Lynch is also known for making denialist statements about climate change. In an opinion article published in 2018 in the Argentinian online newspaper Infobae, for example, he argued that climate change is a fraud based on distortion of statistics. He built his argument from alleged studies of John Coleman, Ivar Giaever, and Patrick Moore.
The Argentine newspaper La Nación describes the relationship between Milei and Lynch as one of admiration, as Milei frequently cites Lynch. Beyond that, Lynch wrote several times on the Instituto Libertad y Progreso’s website about his relationship with Milei, as well as his proposals, and how Milei means a miracle for Argentine politics.
Milei benefits from the whole infrastructure of ideas boosted by the Atlas Network to project himself as presidential. While the other traditional candidates do not have a platform of think tanks that can help them, Milei manages to move between these institutes and use them as hubs for disseminating his ideas and as a safe arena for advancing the debate on his agenda.

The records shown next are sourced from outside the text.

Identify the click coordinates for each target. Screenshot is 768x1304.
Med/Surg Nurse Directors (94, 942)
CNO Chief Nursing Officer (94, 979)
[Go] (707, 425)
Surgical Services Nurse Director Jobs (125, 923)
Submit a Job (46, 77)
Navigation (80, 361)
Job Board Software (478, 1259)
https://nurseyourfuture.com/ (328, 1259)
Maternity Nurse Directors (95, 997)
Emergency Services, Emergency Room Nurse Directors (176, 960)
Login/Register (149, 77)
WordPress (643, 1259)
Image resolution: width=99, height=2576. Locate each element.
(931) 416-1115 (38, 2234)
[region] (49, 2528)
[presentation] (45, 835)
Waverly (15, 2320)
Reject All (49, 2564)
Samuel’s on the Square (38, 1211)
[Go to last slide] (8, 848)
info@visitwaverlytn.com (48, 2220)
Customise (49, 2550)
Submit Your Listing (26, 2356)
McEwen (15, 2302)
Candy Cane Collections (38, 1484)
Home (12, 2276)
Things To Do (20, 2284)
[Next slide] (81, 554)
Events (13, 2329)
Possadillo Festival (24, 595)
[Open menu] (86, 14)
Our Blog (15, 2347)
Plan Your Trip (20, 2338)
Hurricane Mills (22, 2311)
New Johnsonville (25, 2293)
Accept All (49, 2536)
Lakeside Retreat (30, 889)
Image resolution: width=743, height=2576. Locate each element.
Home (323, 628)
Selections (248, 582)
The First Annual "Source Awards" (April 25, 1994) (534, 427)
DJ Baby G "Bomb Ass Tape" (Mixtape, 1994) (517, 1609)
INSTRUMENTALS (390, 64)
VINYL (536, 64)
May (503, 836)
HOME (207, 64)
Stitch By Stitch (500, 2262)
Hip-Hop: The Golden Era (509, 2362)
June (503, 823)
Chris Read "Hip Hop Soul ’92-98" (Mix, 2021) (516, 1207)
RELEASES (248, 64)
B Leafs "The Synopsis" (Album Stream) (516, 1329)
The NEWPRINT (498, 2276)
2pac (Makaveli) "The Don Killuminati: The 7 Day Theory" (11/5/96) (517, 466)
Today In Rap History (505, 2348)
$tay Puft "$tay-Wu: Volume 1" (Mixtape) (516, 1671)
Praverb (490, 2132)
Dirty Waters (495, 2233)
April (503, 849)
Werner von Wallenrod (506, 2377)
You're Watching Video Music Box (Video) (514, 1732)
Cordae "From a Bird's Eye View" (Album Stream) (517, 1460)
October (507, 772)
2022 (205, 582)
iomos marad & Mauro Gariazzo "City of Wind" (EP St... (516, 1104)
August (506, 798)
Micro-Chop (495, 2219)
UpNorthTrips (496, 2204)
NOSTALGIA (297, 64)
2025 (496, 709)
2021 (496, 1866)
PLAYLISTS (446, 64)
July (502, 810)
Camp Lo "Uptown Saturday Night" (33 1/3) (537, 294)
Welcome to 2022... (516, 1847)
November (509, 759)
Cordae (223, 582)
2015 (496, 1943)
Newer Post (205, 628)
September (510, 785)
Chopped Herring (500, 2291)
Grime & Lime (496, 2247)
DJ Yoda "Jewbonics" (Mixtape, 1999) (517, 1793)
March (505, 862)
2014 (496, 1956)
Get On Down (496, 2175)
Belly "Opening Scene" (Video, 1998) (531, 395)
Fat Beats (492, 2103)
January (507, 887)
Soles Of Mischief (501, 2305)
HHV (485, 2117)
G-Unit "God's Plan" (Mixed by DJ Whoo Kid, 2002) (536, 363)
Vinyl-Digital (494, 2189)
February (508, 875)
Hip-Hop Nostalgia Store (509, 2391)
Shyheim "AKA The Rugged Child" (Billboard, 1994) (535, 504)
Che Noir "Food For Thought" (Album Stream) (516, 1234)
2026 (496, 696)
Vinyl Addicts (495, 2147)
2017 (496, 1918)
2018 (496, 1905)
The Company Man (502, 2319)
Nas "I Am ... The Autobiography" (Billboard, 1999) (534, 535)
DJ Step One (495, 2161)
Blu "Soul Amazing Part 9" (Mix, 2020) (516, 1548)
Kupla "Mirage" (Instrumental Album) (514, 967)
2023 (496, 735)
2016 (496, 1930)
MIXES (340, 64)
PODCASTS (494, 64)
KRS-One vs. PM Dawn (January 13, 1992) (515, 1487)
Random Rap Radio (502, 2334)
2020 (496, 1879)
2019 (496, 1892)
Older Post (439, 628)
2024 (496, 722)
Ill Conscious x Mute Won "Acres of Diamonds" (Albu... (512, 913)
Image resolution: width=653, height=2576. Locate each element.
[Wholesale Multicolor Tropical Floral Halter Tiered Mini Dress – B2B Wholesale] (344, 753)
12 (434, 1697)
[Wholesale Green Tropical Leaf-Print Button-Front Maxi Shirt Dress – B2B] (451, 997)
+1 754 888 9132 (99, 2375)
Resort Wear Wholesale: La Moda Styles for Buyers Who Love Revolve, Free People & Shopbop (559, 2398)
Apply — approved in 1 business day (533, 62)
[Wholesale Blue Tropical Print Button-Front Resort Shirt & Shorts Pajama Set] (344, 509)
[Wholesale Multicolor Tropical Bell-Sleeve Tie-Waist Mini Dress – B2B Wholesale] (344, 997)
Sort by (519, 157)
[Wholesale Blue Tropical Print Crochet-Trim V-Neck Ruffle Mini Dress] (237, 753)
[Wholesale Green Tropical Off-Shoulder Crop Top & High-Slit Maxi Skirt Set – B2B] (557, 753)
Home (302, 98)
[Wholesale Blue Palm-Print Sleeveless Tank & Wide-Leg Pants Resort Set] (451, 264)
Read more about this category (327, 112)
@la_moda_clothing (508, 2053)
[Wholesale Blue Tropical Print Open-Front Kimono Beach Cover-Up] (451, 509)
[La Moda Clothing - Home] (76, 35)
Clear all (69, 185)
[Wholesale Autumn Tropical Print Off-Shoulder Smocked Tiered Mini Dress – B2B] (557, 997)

For instance, Milei has connections to other Latin American think tanks in the Atlas Network. He has attended conferences and participated in events promoted by the Fundación Libertad y Progreso, Federalismo y Libertad, and Fundación Atlas, all based in Argentina. He also participated in Instituto de Estudos Empresariais’s Liberty Forum 2022 in Porto Alegre, Brazil. Articles in Fundación Atlas’s blog praise him, with Axel Kaiser, executive director at Fundación para El Progreso in Chile, writing that Milei is helping restore Argentina’s Libertarian legacy by setting up a “cultural and political movement which became the third way.” In 2018, Fundación Atlas awarded Milei the Liberty Prize.
Milei sat on the advisory board of Fundación Libre (FL), an Argentine far-right think tank that was part of Atlas. FL promoted “individual freedom and republicanism” in the face of “hegemonic progressive ideology and the empire of politically correctness.” Although FL did not focus primarily on denying climate change, it did feature climate-related content, like a YouTube video criticizing Greta Thunberg, that has since been removed.
Milei, however, is known for denying climate change, claiming that the planet’s temperature is currently at its lowest level in the past 15,000 years. His source for this belief is a graph from a 2008 study by the geologist Don J. Easterbrook — who is known for erroneously predicting “global cooling.” However, this graph is based on data only from Greenland and is not a reliable indicator of climate change, according to fact-checking groups in Argentina.
Although Milei uses climate denialism to ignite his followers, climate change was barely discussed in the Argentine primaries, even though the occurrence of extreme weather events has increased twofold since 1980 and could become even worse in the coming decades. Instead, candidates focused on the country’s current food crisis: Argentina faces one of the biggest food inflations in the world and more than 4 million people in the country are food insecure. This scenario also could become worse due to climate change’s impacts on Argentine agriculture.
Milei’s significant result at the polls shows that the free-market, neoliberal ideals the Atlas Network is promoting have a huge organizational strength in Argentina that can be converted into votes. Even if Milei doesn’t win the October presidential election, his rise to this level of politics means a victory for the Atlas Network.